Poonanza (63) -- 03.22.2008

Holy crap Daphne and Wonderpance, where do you guys live? I'm down in Texas and lots of people in my squadron got sick as well, and all over base. I heard it's swiffering the nation, but how can a virus do that without hysteria to accompany it? I caught gastroenteritis on Feb 4, started coughing two weeks later and haven't been able to stop yet. Never had that before, water was coming out of both ends for a week and a half. Wow. Lost 10 pounds. My poo hasn't recovered since.

And as for the story, damn that Porky's!!

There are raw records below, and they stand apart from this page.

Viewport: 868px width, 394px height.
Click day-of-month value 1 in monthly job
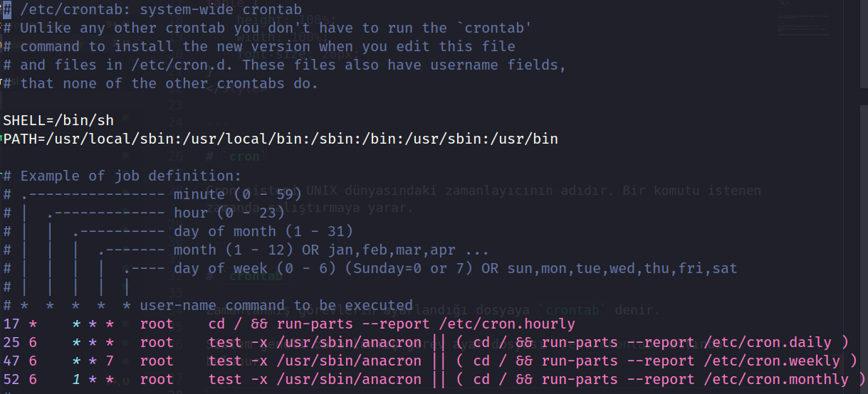point(75,379)
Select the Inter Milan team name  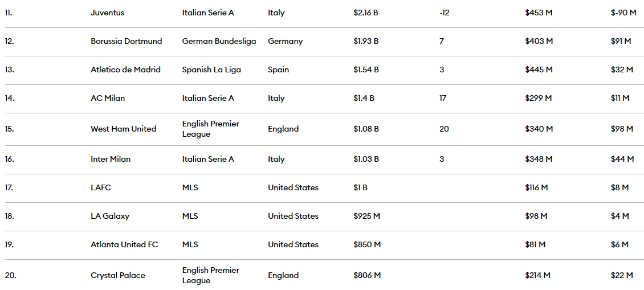point(111,159)
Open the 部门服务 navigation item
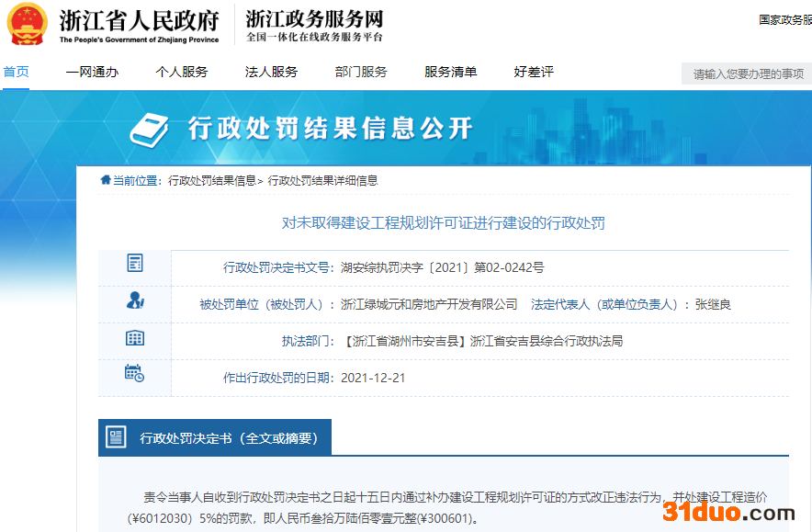Viewport: 812px width, 532px height. coord(361,72)
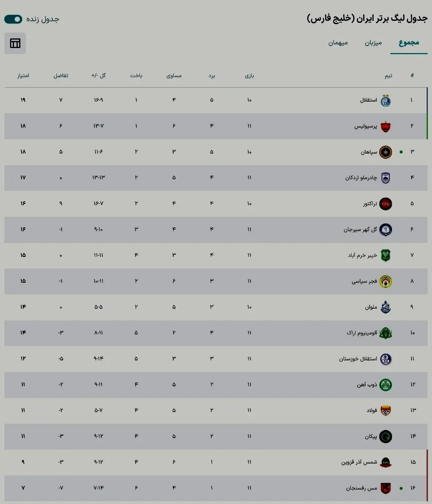Open the میهمان (away) tab
This screenshot has width=432, height=504.
point(338,43)
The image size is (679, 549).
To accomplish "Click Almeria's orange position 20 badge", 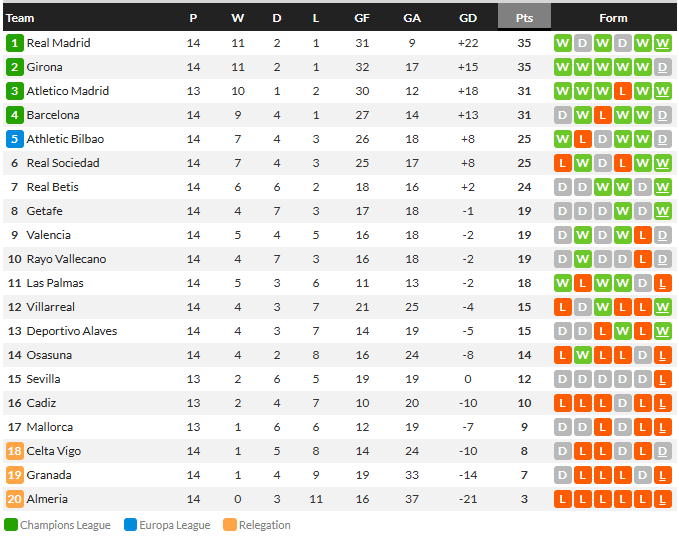I will tap(15, 499).
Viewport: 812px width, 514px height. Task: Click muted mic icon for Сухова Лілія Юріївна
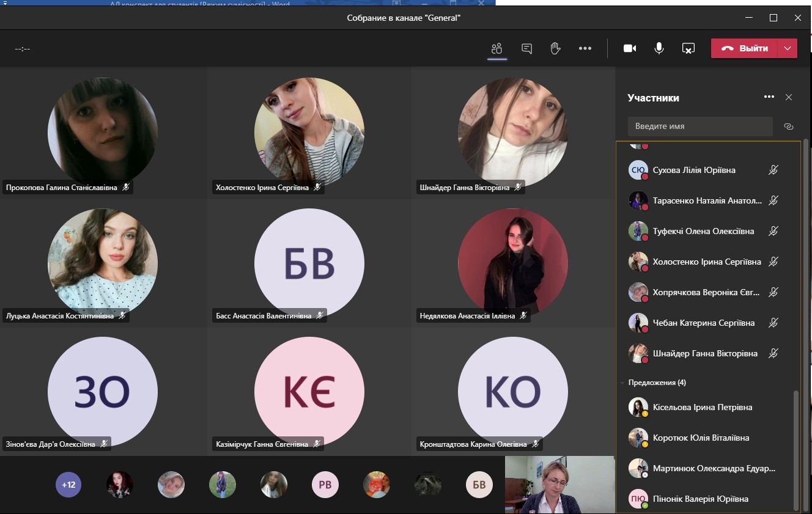pos(773,170)
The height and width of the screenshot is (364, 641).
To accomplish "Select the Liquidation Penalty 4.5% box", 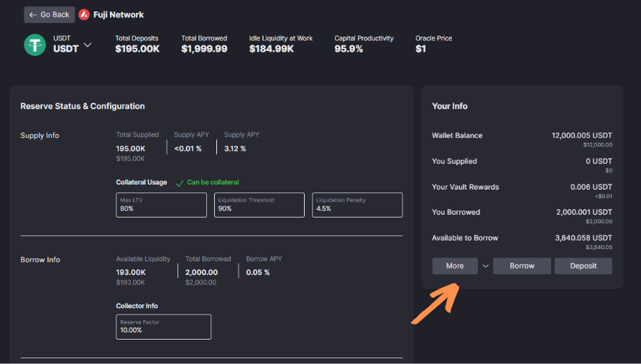I will pos(357,205).
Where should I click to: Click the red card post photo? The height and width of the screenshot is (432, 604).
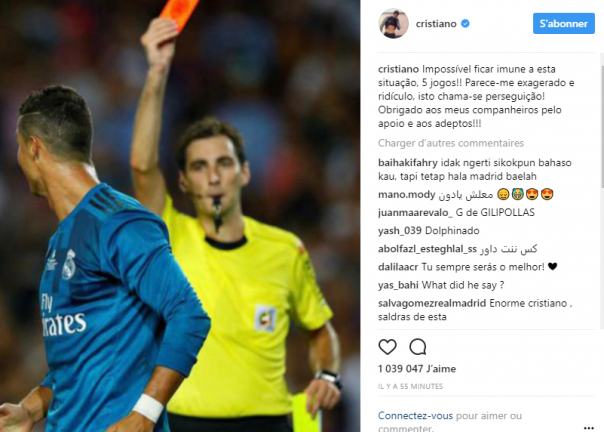coord(180,216)
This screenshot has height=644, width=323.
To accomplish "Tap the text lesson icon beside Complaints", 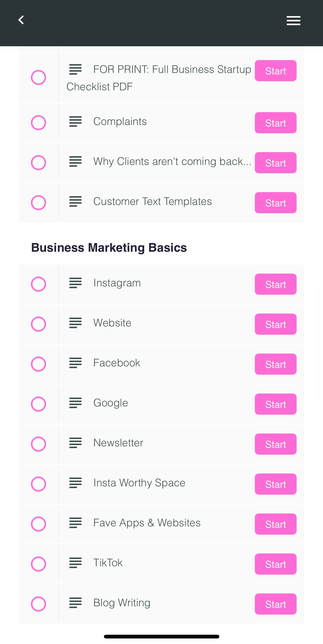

daphne (3609) -- 03.22.2008

Poonanza, from what I've heard talking to all the people up here (Washington state - hubby's stationed in Ft. Lewis), it's attacked every person for miles and miles. I think it was a version of the flu, "this year's flu", and it was just tolerable enough to fly under the radar.


_______
.....hugging bunnies since 1969
www.daphneszoo.com

Loo Grunt (14) -- 03.22.2008

Congratulations to prarie doggin for passing the 1000 comment mark! I'm new here but I've noticed doggin's comments are spot-on the undie crotch and whoopee cushion fun. Some day maybe I will play with the big dogs too.
As for this report, it is embarrassing, as a man, to know what perverse and criminal behavior some pee pees make their owners do.
I think shame, repression and bad toilet training scrunch some people down to low levels such as described here. From dumb-ass toilet drawings and "bad" words to all manner of violations against women, the anger, scars and distrust they produce pisses me off. And, sadly, there is no more that can be done about it than picking up litter can clean the world. The only thing you can do is raise sane kids. Or not have any. And if you are one of them, fess up and see a shrink
_______
No ooze is good ooze.

prarie doggin (2119) -- 03.22.2008

Some of us do think with the wrong head.

Poonanza (63) -- 03.23.2008

Oh kickin' wing. My mom was a Captain at Ft Lewis, and I was born at Madigan. She said all the other officers had bets going to see when I would be born, and this one Colonel got it spot on at 2104.

One of my coworkers said that a panel of doctors gets together and decides which version of the flu is likely to strike that year, and they chose the wrong one this time. So the vaccine was worthless.